In a scientific first, a robot can “smell” using a biological sensor
Researchers from Tel Aviv University have created a robot that can smell and identify odours using a biological sensor. The researchers connected the sensor to an electronic system. They used a machine learning algorithm to detect odours with a level of sensitivity that is 10,000 times higher than that of a commonly used electronic device.
The sensor sends electrical signals as a response to the presence of a nearby odour, which the robot can detect and interpret. According to the University, the researchers say, “The sky’s the limit,” and believe this technology may also be used to identify explosives, drugs, diseases, and more.
The robot was developed by doctoral student Neta Shvil of Tel Aviv University’s Sagol School of Neuroscience, Dr Ben Maoz of the Fleischman Faculty of Engineering and the Sagol School of Neuroscience, and Prof. Yossi Yovel and Prof. Amir Ayali of the School of Zoology and the Sagol School of Neuroscience.
Robot, Can You Smell This?
“Man-made technologies still can’t compete with millions of years of evolution. One area in which we particularly lag behind the animal world is that of smell perception. When they want to check if a passenger is smuggling drugs [at the airport], they bring in a dog to sniff him,” Dr Ben Maoz and Prof. Amir Ayali noted in a statement.
“In the animal world, insects excel at receiving and processing sensory signals. A mosquito, for example, can detect a 0.01 percent difference in the level of carbon dioxide in the air. Today, we are far from producing sensors whose capabilities come close to those of insects.”
Recently researchers from Tel Aviv University also developed a robot that can hear through the ear of a locust. However, the new robot is a biological and technological breakthrough. Humans’ sensory organs use receptors that identify and distinguish between different signals. The sensory organs then translate these findings into electrical signals. Our brains decode these signals and identify them as information.
As the researchers pointed out, biosensors’ challenge is connecting a sensory organ, like the nose, to an electronic system that knows how to decode the electrical signals received from the receptors.

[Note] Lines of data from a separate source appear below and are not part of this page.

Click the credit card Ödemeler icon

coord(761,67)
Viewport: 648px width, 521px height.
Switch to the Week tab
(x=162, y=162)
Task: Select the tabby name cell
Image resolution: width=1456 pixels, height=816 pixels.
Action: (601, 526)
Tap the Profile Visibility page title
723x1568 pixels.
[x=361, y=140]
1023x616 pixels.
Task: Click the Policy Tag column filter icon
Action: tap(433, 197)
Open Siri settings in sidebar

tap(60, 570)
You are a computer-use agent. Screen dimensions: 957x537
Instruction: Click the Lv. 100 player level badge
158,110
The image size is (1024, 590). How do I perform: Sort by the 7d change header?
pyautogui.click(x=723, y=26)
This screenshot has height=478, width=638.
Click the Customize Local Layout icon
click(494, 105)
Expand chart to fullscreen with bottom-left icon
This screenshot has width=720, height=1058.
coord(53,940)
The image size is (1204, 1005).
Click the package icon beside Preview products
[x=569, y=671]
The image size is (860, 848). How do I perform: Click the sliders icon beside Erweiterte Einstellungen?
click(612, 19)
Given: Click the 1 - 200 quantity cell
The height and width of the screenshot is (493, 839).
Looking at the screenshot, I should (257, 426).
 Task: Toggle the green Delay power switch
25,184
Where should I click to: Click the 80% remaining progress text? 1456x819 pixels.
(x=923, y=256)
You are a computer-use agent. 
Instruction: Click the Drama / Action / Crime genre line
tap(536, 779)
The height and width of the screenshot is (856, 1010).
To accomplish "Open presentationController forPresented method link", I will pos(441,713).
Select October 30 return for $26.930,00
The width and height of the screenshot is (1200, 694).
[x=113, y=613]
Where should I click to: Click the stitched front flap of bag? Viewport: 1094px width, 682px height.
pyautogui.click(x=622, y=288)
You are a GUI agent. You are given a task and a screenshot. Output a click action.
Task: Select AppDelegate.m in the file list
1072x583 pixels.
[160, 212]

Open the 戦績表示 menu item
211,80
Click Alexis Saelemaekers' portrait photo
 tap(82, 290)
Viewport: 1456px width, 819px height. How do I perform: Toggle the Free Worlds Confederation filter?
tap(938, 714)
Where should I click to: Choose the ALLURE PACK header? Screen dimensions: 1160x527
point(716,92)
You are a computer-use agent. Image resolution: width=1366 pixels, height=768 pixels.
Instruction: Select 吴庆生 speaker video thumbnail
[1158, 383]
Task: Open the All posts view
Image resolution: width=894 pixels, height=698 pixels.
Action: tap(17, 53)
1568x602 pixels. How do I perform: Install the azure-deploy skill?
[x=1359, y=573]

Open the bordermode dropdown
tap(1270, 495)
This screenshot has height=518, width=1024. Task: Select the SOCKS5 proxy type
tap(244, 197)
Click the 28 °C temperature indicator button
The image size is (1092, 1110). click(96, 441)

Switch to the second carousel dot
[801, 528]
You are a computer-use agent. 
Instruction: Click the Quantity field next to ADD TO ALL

Technology Lags Behind Evolution
“We connected the biological sensor [to the electronic system] and let it smell different odors while we measured the electrical activity that each odor induced,” Prof. Yovel claimed. “The system allowed us to detect each odor at the level of the insect’s primary sensory organ.”
“Then, in the second step, we used machine learning to create a ‘library’ of smells. In the study, we were able to characterize 8 odors, such as geranium, lemon, and marzipan, in a way that allowed us to know when the smell of lemon or marzipan was presented. After the experiment was over, we continued to identify additional different and unusual smells, such as various types of Scotch whiskey. A comparison with standard measuring devices showed that the sensitivity of the insect’s nose in our system is about 10,000 times higher than the devices that are in use today.”
“Nature is much more advanced than we are, so we should take advantage of that,” Dr Maoz underlined. “The principle we have demonstrated can be used and applied to other senses, such as sight and touch. For example, some animals have amazing abilities to detect explosives or drugs; the creation of a robot with a biological nose could help us preserve human life and identify criminals in a way that is not possible today. Some animals can detect diseases. Others sense earthquakes. The sky is the limit.”